Sicuramente almeno una volta nella vita ci si è trovati a pensare come sarebbe fermare il tempo, non invecchiare, evitare in qualche modo di giungere a quel momento ignoto che è la morte. Lo stesso Dorian Gray, protagonista del celebre romanzo di Oscar Wilde, cerca di mantenere per tutta la vita la bellezza eterna, grazie al diabolico dipinto che invecchia al posto suo.

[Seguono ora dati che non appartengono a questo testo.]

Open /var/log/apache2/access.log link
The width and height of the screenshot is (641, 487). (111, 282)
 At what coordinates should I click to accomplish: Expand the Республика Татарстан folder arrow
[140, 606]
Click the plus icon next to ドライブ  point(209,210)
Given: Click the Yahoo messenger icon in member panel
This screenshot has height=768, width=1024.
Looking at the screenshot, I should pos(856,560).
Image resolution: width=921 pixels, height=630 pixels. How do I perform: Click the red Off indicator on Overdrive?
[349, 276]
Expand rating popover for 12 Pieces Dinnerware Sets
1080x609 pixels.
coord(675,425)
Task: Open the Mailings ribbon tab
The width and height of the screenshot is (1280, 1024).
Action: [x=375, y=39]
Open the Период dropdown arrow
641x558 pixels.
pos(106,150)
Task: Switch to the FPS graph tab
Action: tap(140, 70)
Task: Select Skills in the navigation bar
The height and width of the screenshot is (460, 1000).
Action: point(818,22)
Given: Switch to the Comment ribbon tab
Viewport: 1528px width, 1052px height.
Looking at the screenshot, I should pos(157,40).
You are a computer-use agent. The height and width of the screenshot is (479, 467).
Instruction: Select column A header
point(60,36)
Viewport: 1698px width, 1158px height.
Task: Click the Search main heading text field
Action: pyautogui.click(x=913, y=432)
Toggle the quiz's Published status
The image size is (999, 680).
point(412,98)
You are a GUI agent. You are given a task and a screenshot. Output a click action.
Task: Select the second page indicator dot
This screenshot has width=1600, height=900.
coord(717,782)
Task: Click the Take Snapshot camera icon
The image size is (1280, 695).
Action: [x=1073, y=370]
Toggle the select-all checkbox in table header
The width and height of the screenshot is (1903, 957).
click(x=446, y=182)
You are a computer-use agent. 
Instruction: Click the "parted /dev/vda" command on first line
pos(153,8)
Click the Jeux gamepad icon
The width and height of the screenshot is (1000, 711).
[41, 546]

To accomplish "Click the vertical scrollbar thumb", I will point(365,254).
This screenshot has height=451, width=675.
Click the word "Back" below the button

A bloccare il tempo riesce però meglio la fotografia: uno scatto che dura millesimi di secondo immortala per sempre l’immagine, l’attimo, senza che i soggetti deperiscano.  
Le fotografie riportano alla luce ricordi e avvenimenti del passato che spesso la mente tende a cancellare, vedere con i propri occhi una foto è lo strumento perfetto per tornare indietro nel tempo.
Ci sono foto iconiche che ricordano momenti importanti della nostra storia: il bacio tra l’infermiera e il marinaio alla fine della seconda guerra mondiale non è solo immagine di una relazione amorosa individuale, per tutti quello scatto in bianco e nero esprime piuttosto il sollievo gioioso ed incontenibile per la conclusione del conflitto mondiale. Così accade per le foto della caduta del muro di Berlino, altro momento di solidarietà e felicità, oppure quella dell’attacco alle Torri Gemelle, momento tragico della storia mondiale.
Le foto ad oggi sono molto sottovalutate, tendiamo ad usare questo potente strumento per esaltare solamente la nostra bellezza esteriore.
Degli scatti invece, digitalizzati o cartacei, non bisognerebbe abusare in modo superficiale: restano per sempre e potrebbero danneggiare in futuro la reputazione del soggetto ritratto.
La forza sprigionata da una foto può andare oltre al solo aspetto estetico e trasmettere più di molte parole: quando vediamo l’immagine dell’infermiera accasciata sul computer agli inizi della pandemia, immediatamente realizziamo la spossante fatica del lavoro prestato in emergenza ed empaticamente la condividerà chi vorrà in futuro documentarsi sul passato.